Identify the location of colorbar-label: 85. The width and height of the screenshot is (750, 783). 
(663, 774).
○ ○ ○ ○ ○ ○ ○
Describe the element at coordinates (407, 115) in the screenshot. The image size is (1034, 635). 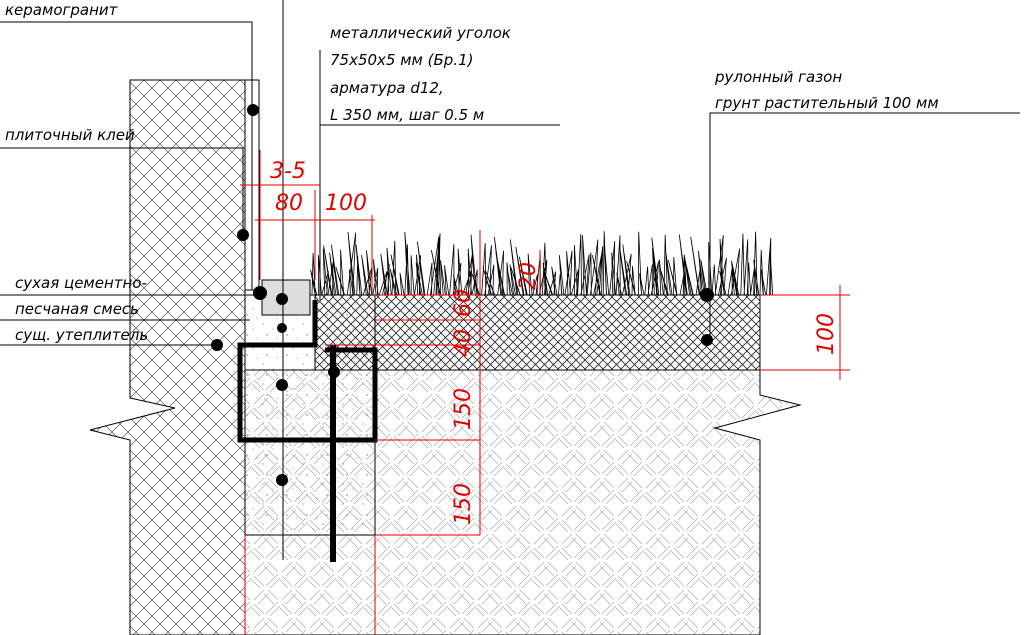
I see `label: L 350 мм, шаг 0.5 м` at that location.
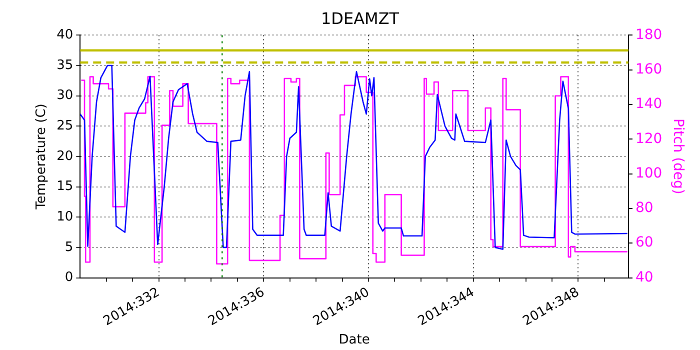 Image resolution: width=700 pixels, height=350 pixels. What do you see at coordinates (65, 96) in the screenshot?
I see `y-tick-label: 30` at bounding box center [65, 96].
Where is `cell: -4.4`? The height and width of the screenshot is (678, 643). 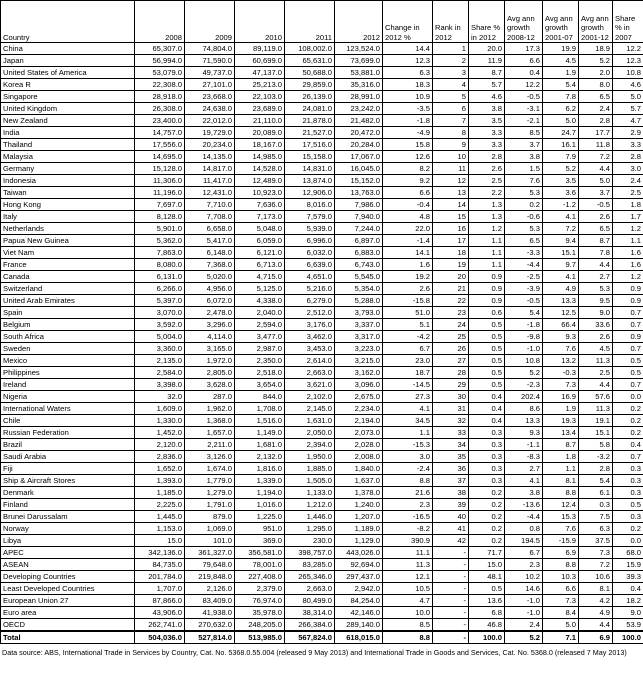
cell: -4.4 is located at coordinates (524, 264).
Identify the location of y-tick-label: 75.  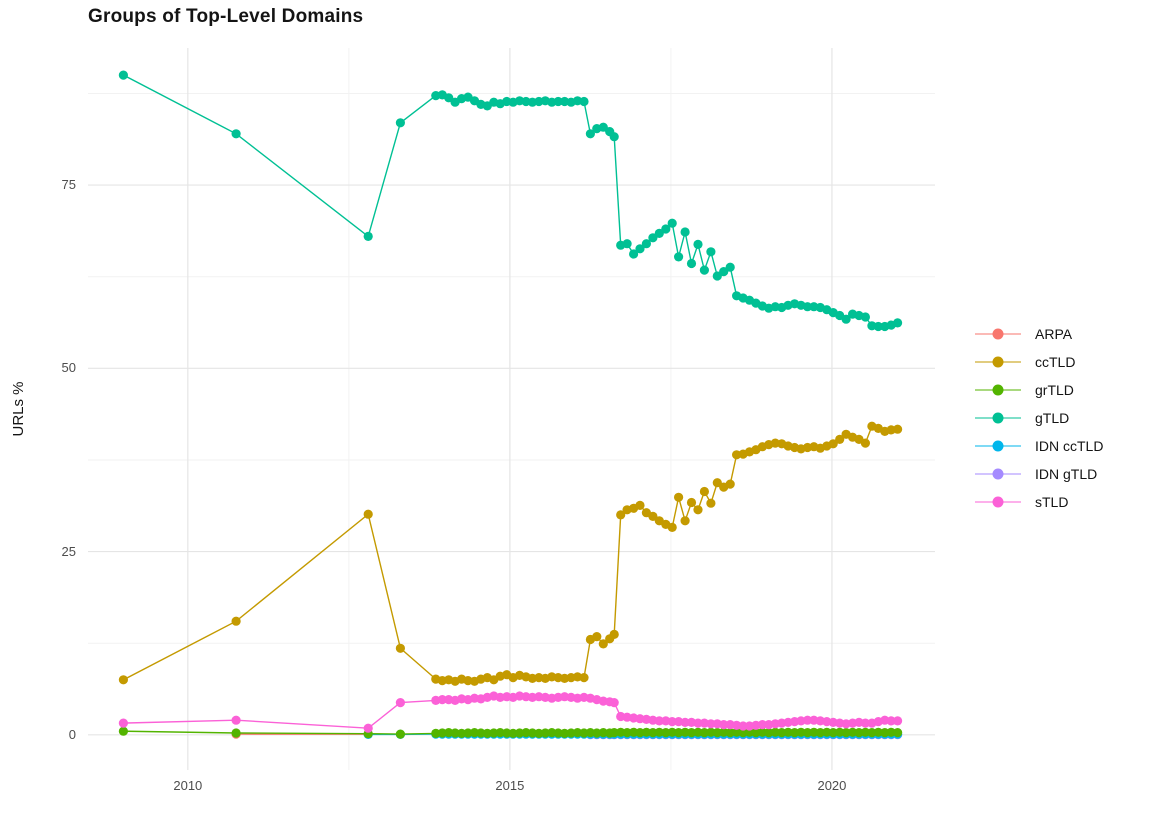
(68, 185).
○ ○ ○ ○ ○ ○ ○
▶ _Your objective_: Please turn the items from the line containing "Identify the location of colorbar-label: 85." through the line containing "(663, 774).", both included, into a numbered list with blank lines left out.

▶ _Task result_:
1. Identify the location of colorbar-label: 85. The width and height of the screenshot is (750, 783). 
2. (663, 774).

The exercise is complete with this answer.